Enable either or both:

```yaml theme={"theme":{"light":"css-variables","dark":"css-variables"}}
# my-values.yaml
podMonitor:
  engines:
    enabled: true
    interval: 15s
  gateway:
    enabled: true
    interval: 15s
```

Apply with `helm upgrade` (or `helm install` for a new release):

```bash theme={"theme":{"light":"css-variables","dark":"css-variables"}}
# Roll the change out to an existing release.
helm upgrade firebolt ./helm -n firebolt -f my-values.yaml
```

After Prometheus picks up the PodMonitors, the engine pods appear as targets at `:9090/metrics` and the gateway pods at `:9090/stats/prometheus`.

## Selectors and labels

Each `PodMonitor` selects pods by the chart's `firebolt/component` label.

<Note>
  The Firebolt Kubernetes Operator stamps its workloads with a different label namespace (`firebolt.io/...`).
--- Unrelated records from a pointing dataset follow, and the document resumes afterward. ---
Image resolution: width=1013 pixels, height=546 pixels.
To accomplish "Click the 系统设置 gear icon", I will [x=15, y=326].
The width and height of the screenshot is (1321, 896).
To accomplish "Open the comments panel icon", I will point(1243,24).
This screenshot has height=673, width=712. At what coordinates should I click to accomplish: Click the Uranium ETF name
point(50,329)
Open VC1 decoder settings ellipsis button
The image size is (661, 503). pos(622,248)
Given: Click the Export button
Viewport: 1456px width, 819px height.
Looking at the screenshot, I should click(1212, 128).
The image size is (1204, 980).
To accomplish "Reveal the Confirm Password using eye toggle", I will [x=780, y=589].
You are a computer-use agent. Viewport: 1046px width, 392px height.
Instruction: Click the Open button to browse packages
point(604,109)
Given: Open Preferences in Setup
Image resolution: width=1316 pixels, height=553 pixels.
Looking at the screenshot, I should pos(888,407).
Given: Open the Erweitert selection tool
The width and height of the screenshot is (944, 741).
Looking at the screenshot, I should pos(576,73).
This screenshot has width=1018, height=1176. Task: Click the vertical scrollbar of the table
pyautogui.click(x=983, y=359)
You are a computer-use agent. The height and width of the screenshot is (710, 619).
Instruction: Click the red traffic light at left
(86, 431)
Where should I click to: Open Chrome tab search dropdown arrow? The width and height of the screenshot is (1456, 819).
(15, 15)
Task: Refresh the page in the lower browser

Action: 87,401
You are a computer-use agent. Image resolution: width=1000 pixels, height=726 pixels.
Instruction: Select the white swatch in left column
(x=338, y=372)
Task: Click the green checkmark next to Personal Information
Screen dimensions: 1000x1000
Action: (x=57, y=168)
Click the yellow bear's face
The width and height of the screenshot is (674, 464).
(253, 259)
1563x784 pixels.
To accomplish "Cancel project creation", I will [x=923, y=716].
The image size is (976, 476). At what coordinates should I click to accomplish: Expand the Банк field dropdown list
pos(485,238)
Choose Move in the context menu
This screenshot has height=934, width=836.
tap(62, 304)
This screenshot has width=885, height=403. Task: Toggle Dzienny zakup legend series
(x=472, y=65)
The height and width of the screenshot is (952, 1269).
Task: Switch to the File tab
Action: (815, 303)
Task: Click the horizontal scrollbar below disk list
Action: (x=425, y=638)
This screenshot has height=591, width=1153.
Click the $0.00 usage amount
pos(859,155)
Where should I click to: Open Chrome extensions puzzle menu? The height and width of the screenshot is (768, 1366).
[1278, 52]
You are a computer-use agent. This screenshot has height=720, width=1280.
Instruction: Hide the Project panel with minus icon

Selectors written for that convention do not match chart-deployed pods.
</Note>

| `PodMonitor`        | Selector                      | Pod target labels propagated to series      |
| ------------------- | ----------------------------- | ------------------------------------------- |
| `<release>-engines` | `firebolt/component: engine`  | `app.kubernetes.io/name`, `firebolt/engine` |
| `<release>-gateway` | `firebolt/component: gateway` | `app.kubernetes.io/name`                    |

The `firebolt/engine` label carries the engine name from `engines[].name`, so engine series are partitionable per engine in PromQL:

```promql theme={"theme":{"light":"css-variables","dark":"css-variables"}}
sum by (firebolt_engine) (firebolt_running_queries)
```

### Per-engine PodMonitors

The chart-level engine `PodMonitor` applies the same scrape configuration to every engine in the release. If you need per-engine control (different intervals, selective enablement, custom relabelings), disable the chart-level one and deploy your own keyed on the engine name:

```yaml theme={"theme":{"light":"css-variables","dark":"css-variables"}}
podMonitor:
  engines:
    enabled: false  # disable the chart's blanket PodMonitor
```

Then create a per-engine `PodMonitor`:

```yaml theme={"theme":{"light":"css-variables","dark":"css-variables"}}
apiVersion: monitoring.coreos.com/v1
kind: PodMonitor
metadata:
  name: firebolt-engine-analytics
  namespace: firebolt
spec:
  selector:
    matchLabels:
      firebolt/component: engine
      firebolt/engine: analytics
  podMetricsEndpoints:
    - port: metrics
      path: /metrics
      interval: 30s
```

## Gateway stats listener

The Envoy admin interface is bound to `127.0.0.1:9901` inside the gateway pod and is not reachable from the cluster. Binding it elsewhere would expose mutation endpoints (`POST /healthcheck/fail`, `POST /quitquitquit`).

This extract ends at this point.